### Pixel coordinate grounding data
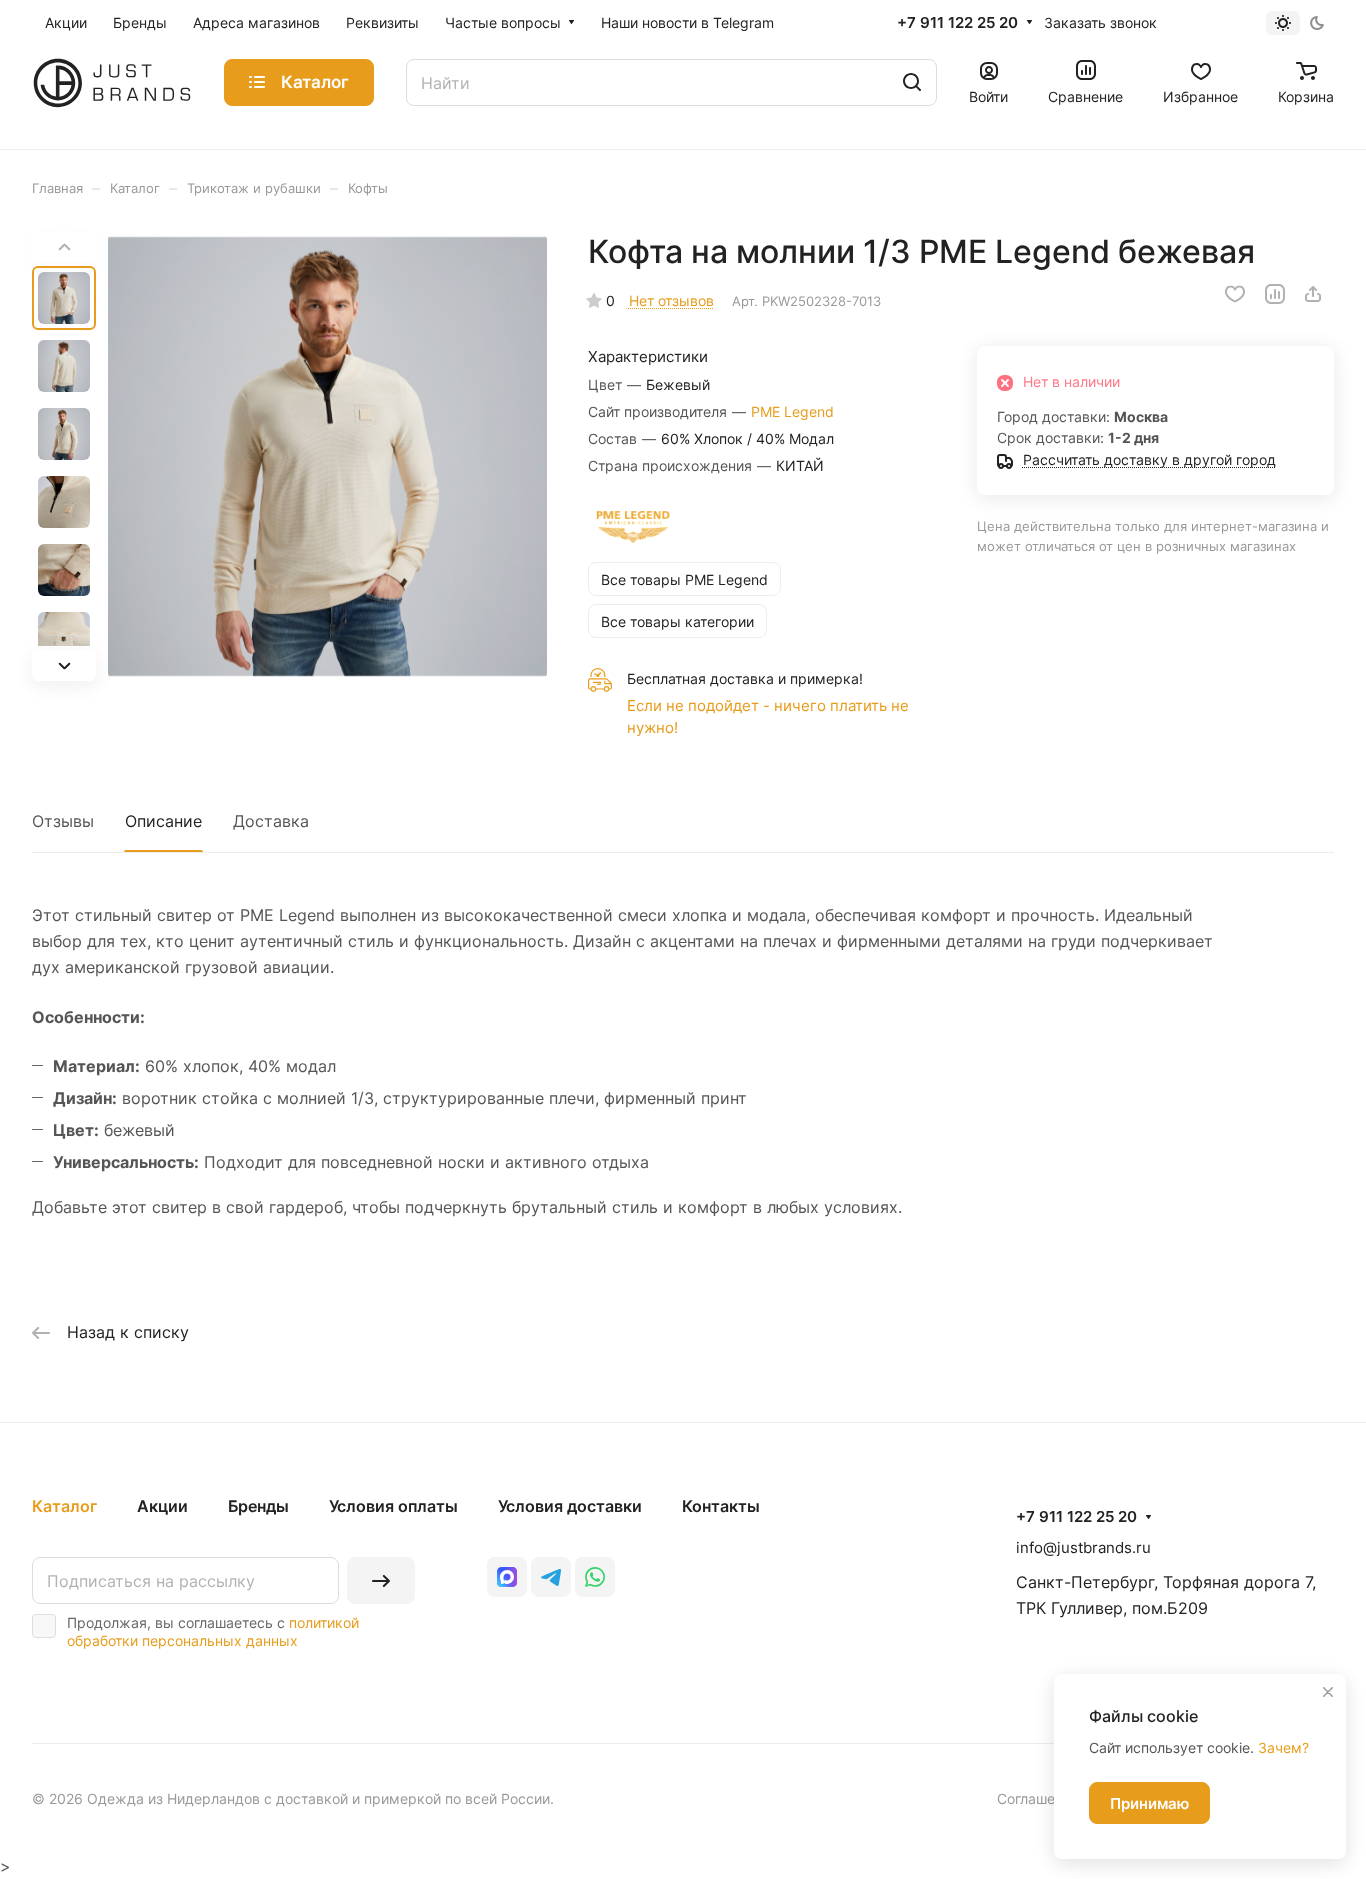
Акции (162, 1506)
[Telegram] (551, 1577)
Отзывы (63, 821)
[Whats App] (595, 1577)
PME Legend (792, 411)
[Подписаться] (381, 1580)
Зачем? (1283, 1747)
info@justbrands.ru (1083, 1547)
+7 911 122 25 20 (957, 23)
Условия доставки (570, 1506)
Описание (163, 821)
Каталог (64, 1506)
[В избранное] (1235, 294)
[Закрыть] (1328, 1692)
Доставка (271, 821)
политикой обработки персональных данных (213, 1631)
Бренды (258, 1506)
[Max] (507, 1577)
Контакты (721, 1506)
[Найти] (912, 82)
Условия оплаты (393, 1506)
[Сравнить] (1275, 294)
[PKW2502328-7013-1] (327, 456)
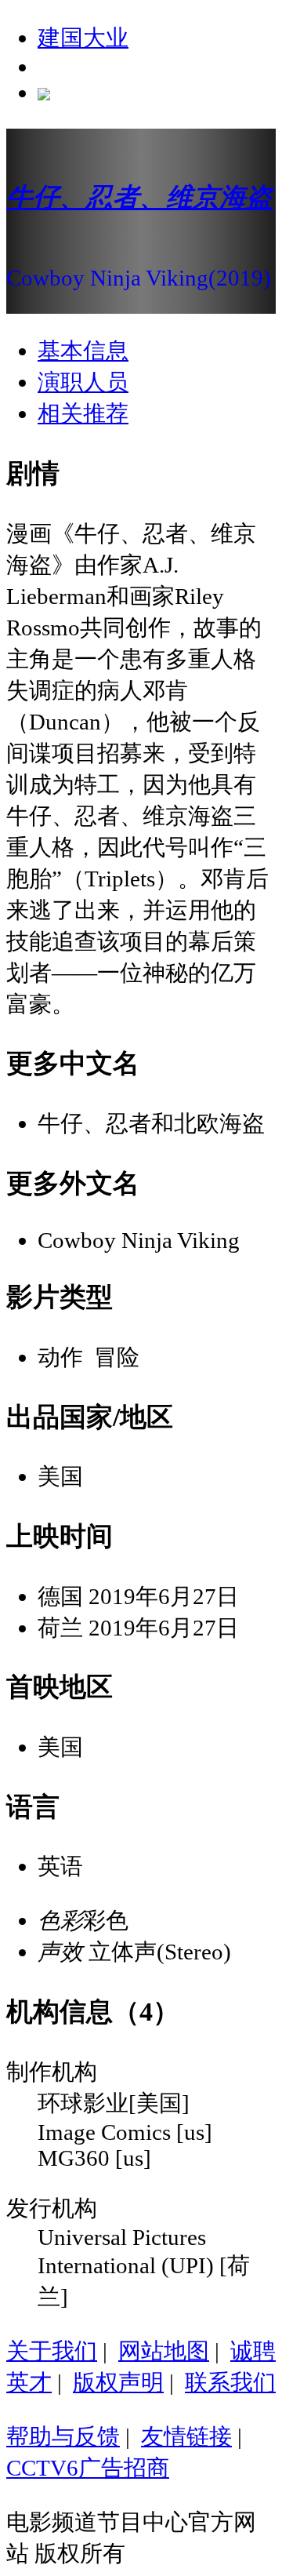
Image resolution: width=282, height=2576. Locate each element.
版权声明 (118, 2382)
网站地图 (163, 2350)
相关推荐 (83, 413)
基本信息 (83, 350)
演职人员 (83, 382)
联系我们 (230, 2382)
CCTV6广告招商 (87, 2467)
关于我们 (51, 2350)
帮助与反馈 (63, 2436)
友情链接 (186, 2436)
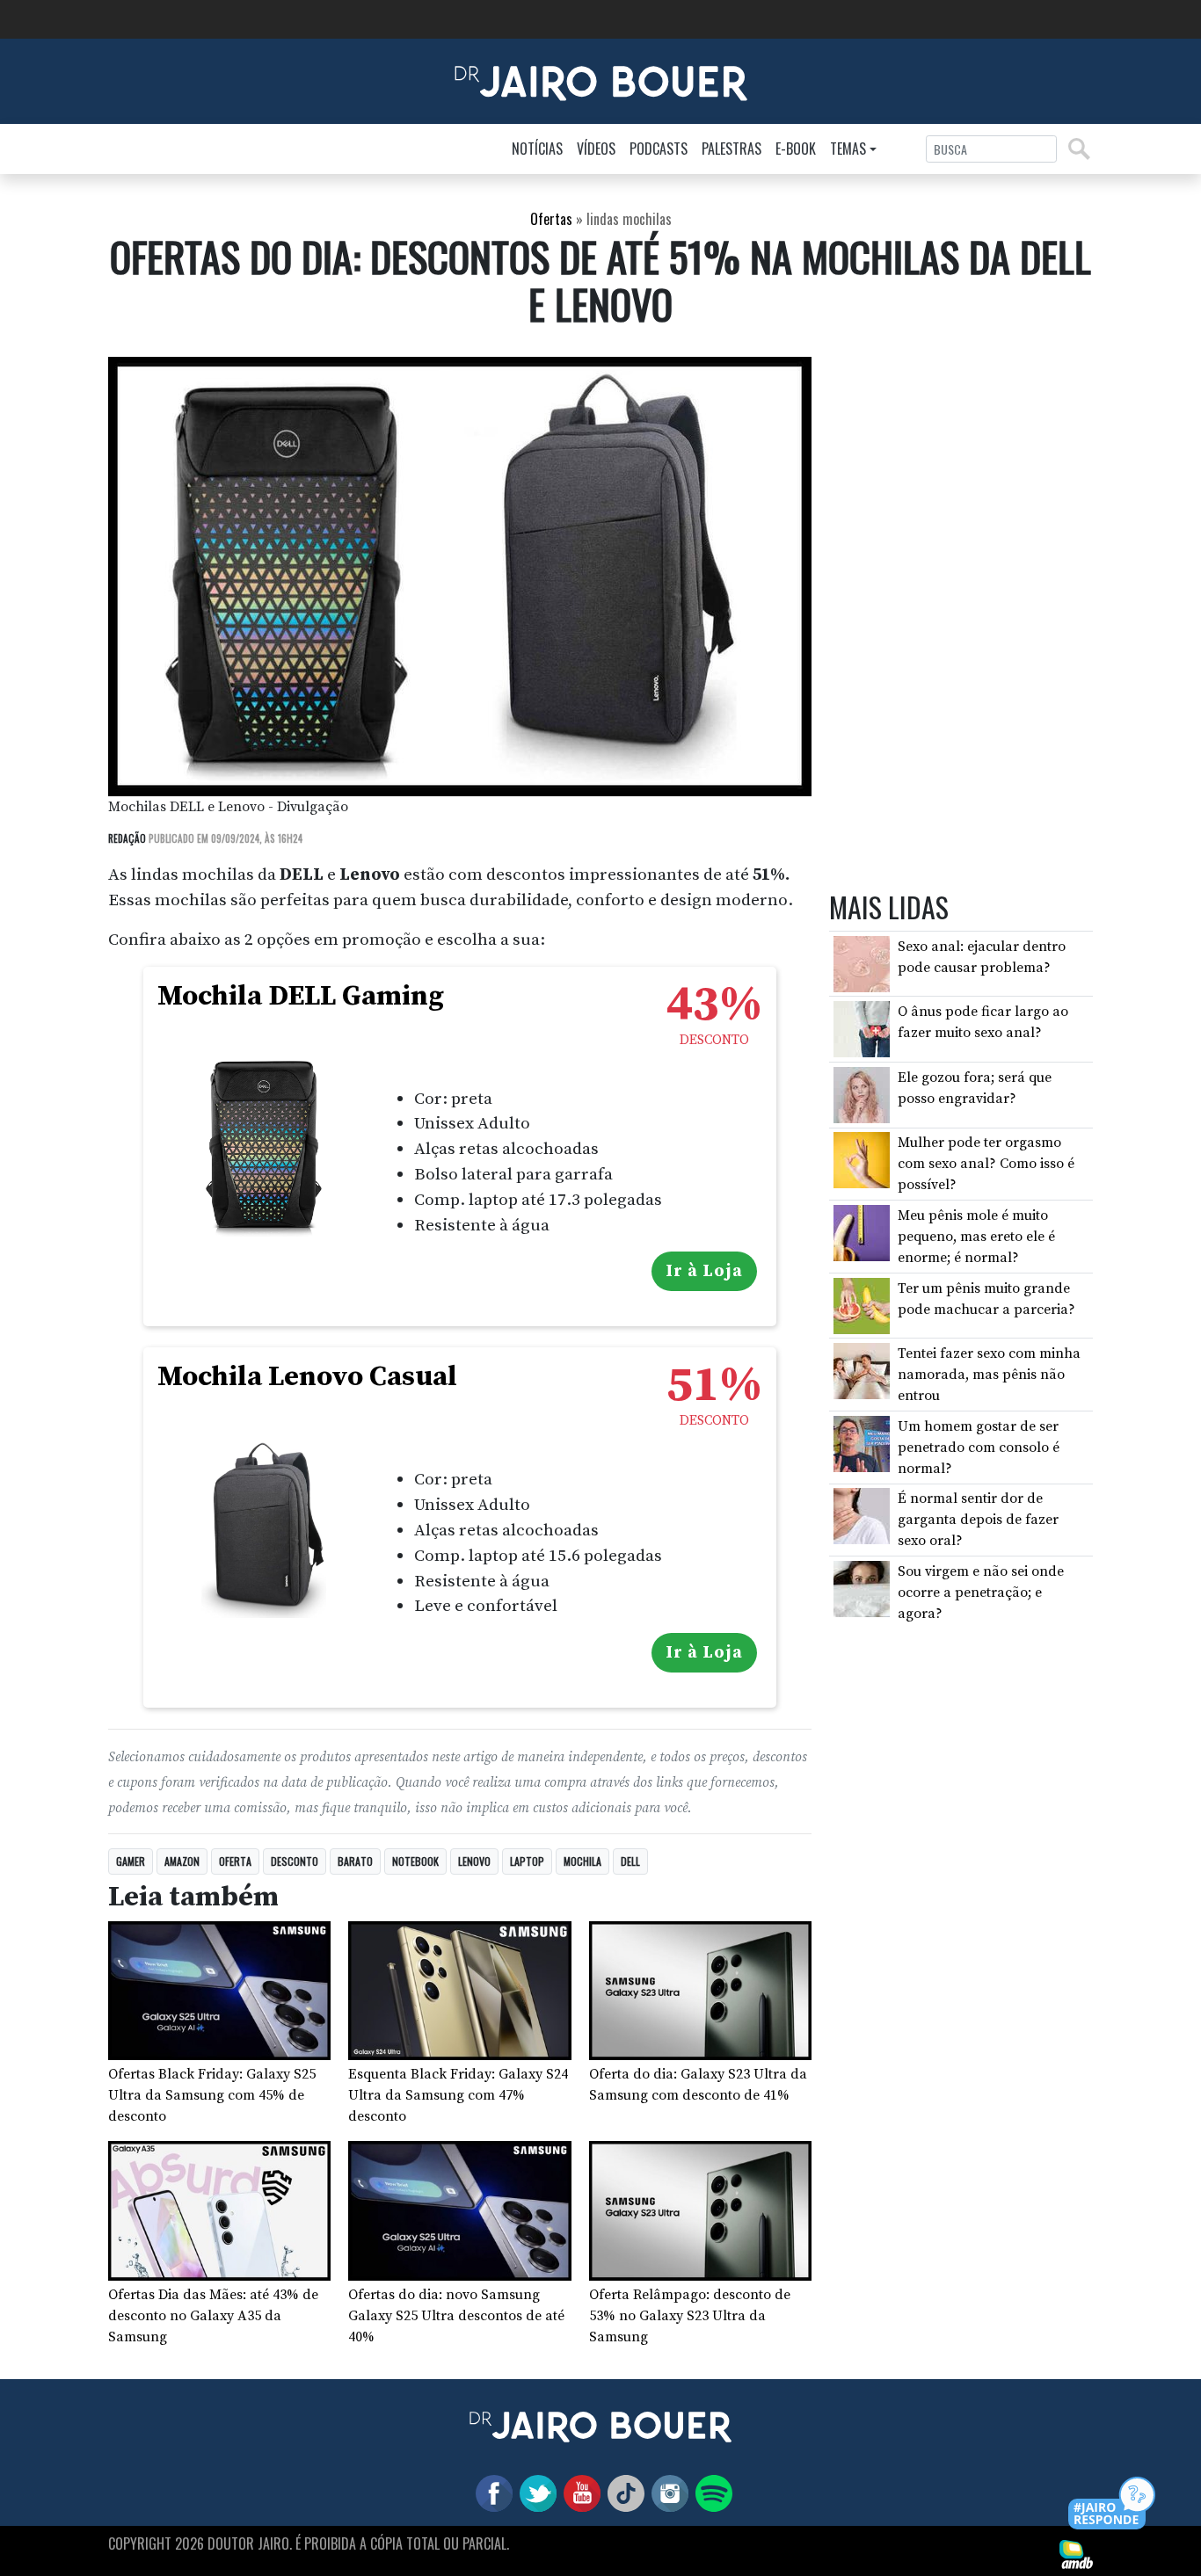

### AIM OF THE TASK
All pictures are to be dropped, and the records above returned exactly.

### EXPECTED OUTPUT
Акции (162, 1506)
[Telegram] (551, 1577)
Отзывы (63, 821)
[Whats App] (595, 1577)
PME Legend (792, 411)
[Подписаться] (381, 1580)
Зачем? (1283, 1747)
info@justbrands.ru (1083, 1547)
+7 911 122 25 20 (957, 23)
Условия доставки (570, 1506)
Описание (163, 821)
Каталог (64, 1506)
[В избранное] (1235, 294)
[Закрыть] (1328, 1692)
Доставка (271, 821)
политикой обработки персональных данных (213, 1631)
Бренды (258, 1506)
[Max] (507, 1577)
Контакты (721, 1506)
[Найти] (912, 82)
Условия оплаты (393, 1506)
[Сравнить] (1275, 294)
[PKW2502328-7013-1] (327, 456)
Image resolution: width=282, height=2576. Locate each element.
版权声明 (118, 2382)
网站地图 (163, 2350)
相关推荐 (83, 413)
基本信息 (83, 350)
演职人员 (83, 382)
联系我们 (230, 2382)
CCTV6广告招商 (87, 2467)
关于我们 (51, 2350)
帮助与反馈 (63, 2436)
友情链接 (186, 2436)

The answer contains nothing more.